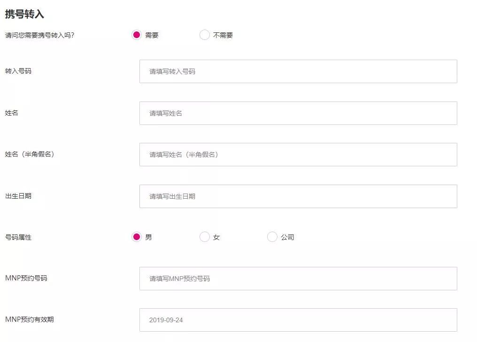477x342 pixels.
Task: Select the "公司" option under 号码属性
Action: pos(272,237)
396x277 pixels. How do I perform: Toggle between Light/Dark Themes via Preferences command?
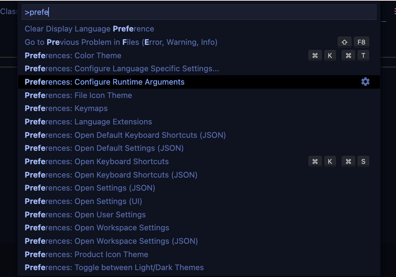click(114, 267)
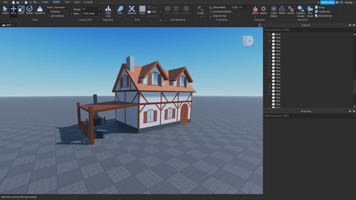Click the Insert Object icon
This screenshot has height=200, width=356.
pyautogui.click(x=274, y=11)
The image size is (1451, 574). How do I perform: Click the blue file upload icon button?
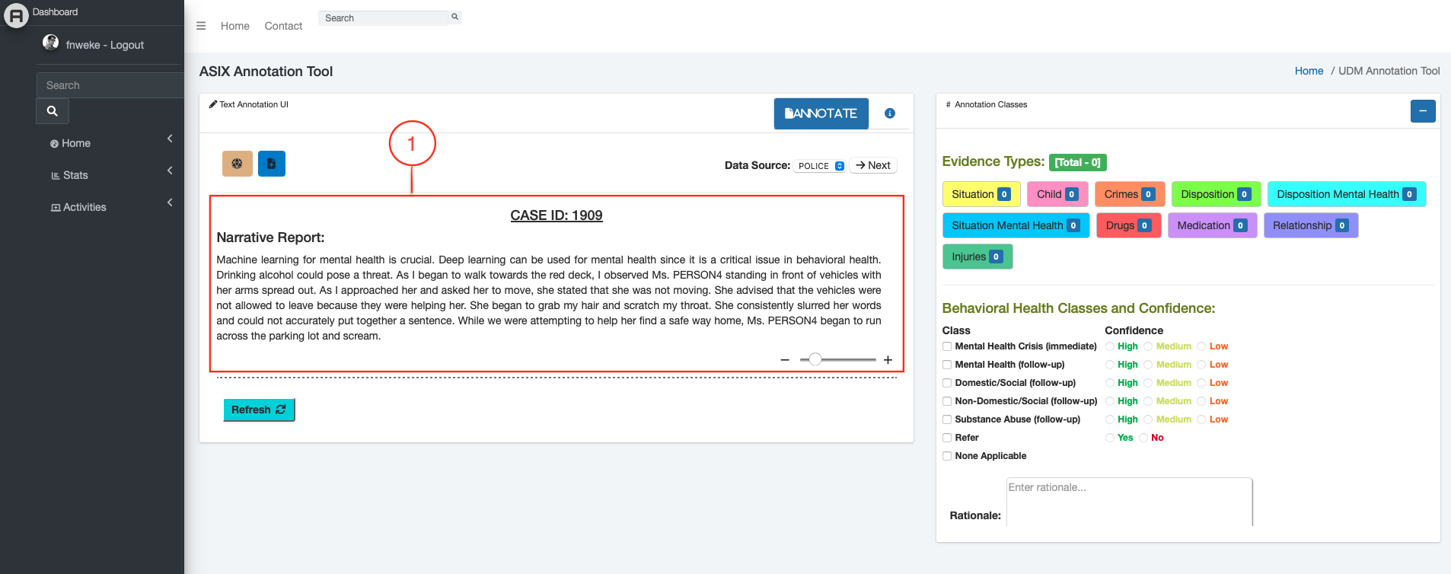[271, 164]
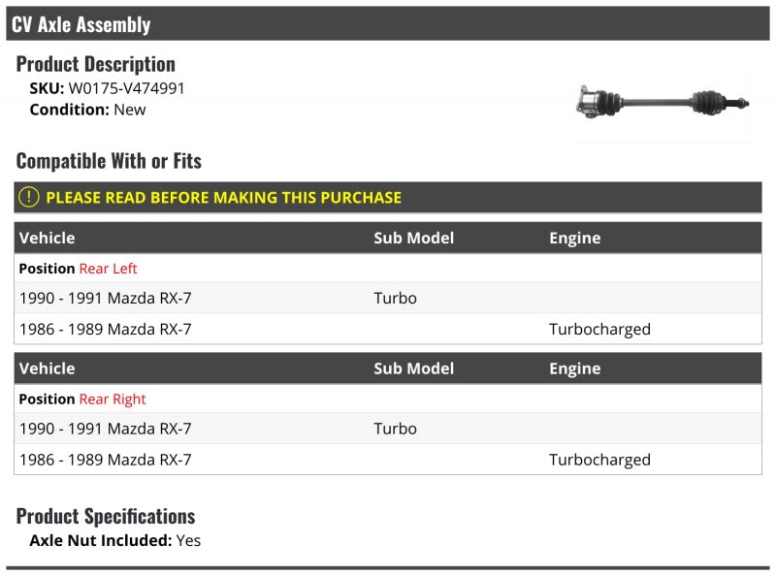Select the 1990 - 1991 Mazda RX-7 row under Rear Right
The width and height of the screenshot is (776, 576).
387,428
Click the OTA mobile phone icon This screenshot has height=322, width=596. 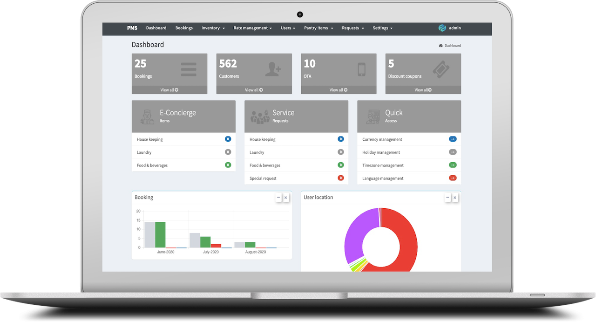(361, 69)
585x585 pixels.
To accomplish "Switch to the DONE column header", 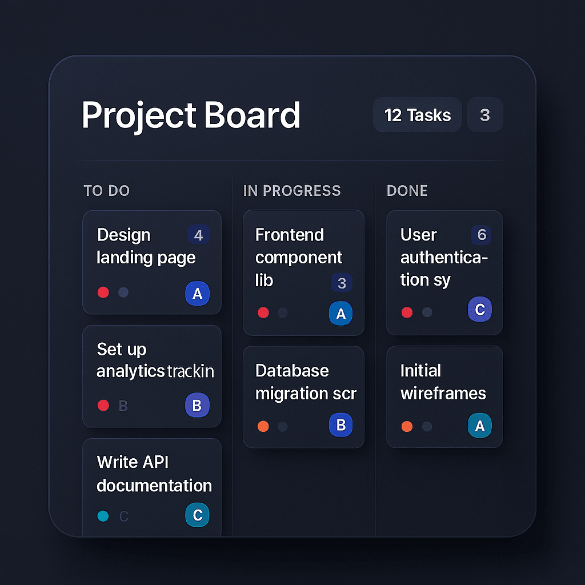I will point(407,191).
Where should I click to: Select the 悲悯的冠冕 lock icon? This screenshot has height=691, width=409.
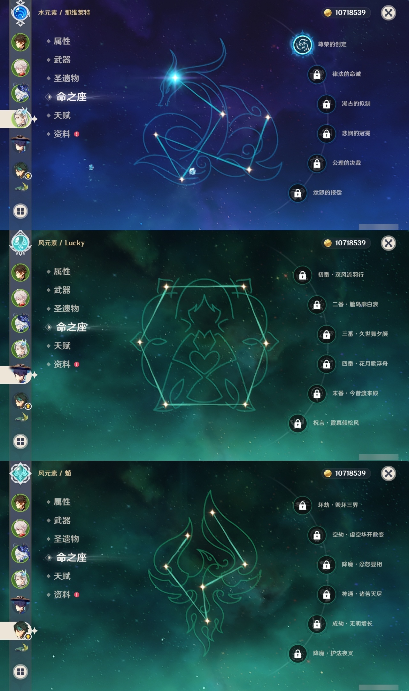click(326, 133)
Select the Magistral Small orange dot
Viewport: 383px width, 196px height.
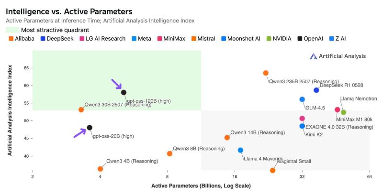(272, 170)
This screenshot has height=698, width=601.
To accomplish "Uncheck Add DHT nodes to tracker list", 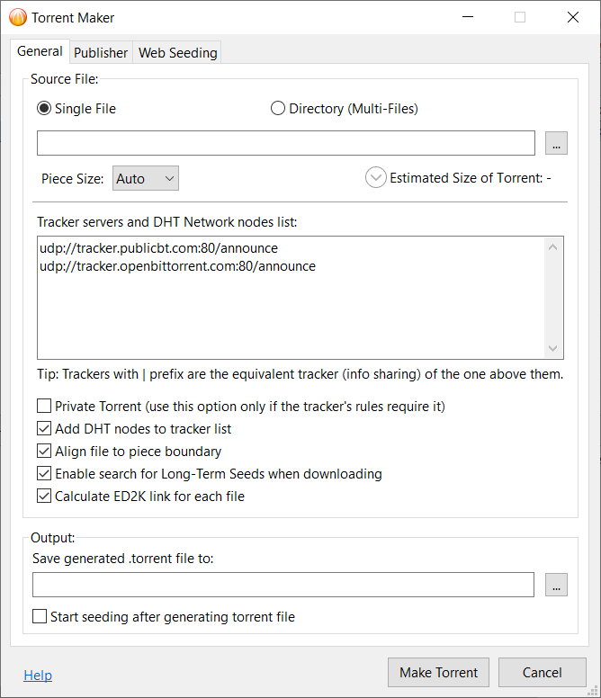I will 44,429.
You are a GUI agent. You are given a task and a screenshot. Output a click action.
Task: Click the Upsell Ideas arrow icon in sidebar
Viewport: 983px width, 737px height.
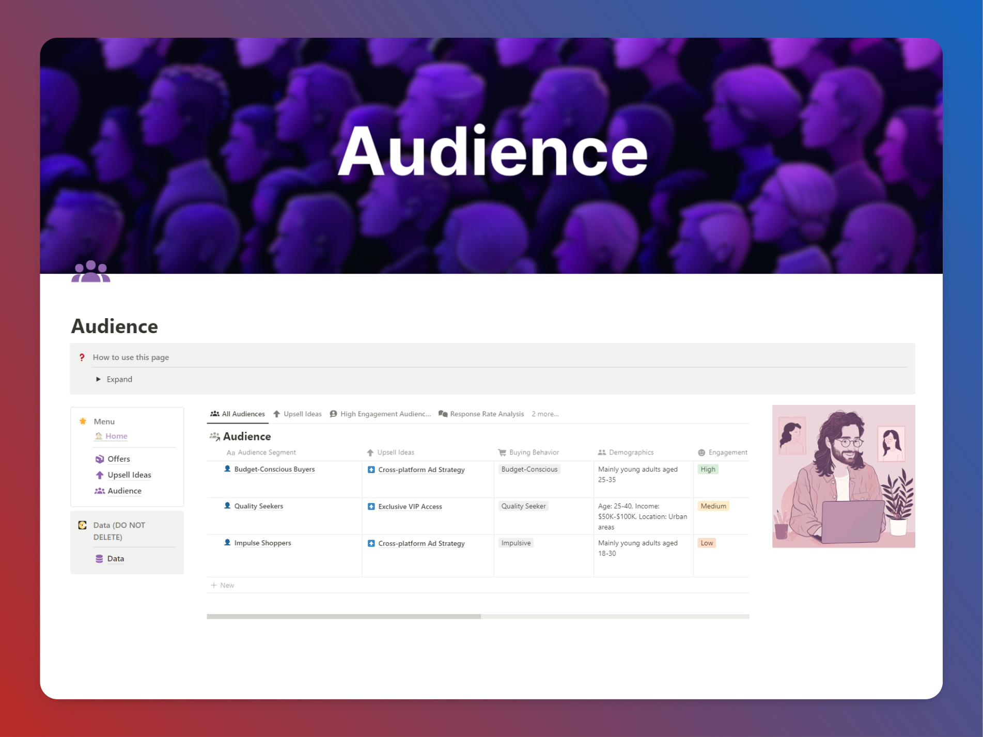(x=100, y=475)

→ Exercise
From the line containing "You are a GUI" down to the last line of the entries above, copy each line exactly and nothing more. Leave pictures out.

→ Expected answer
You are a GUI agent. You are given a task and a screenshot. Output a click action.
Task: Click the Upsell Ideas arrow icon in sidebar
Viewport: 983px width, 737px height.
(x=100, y=475)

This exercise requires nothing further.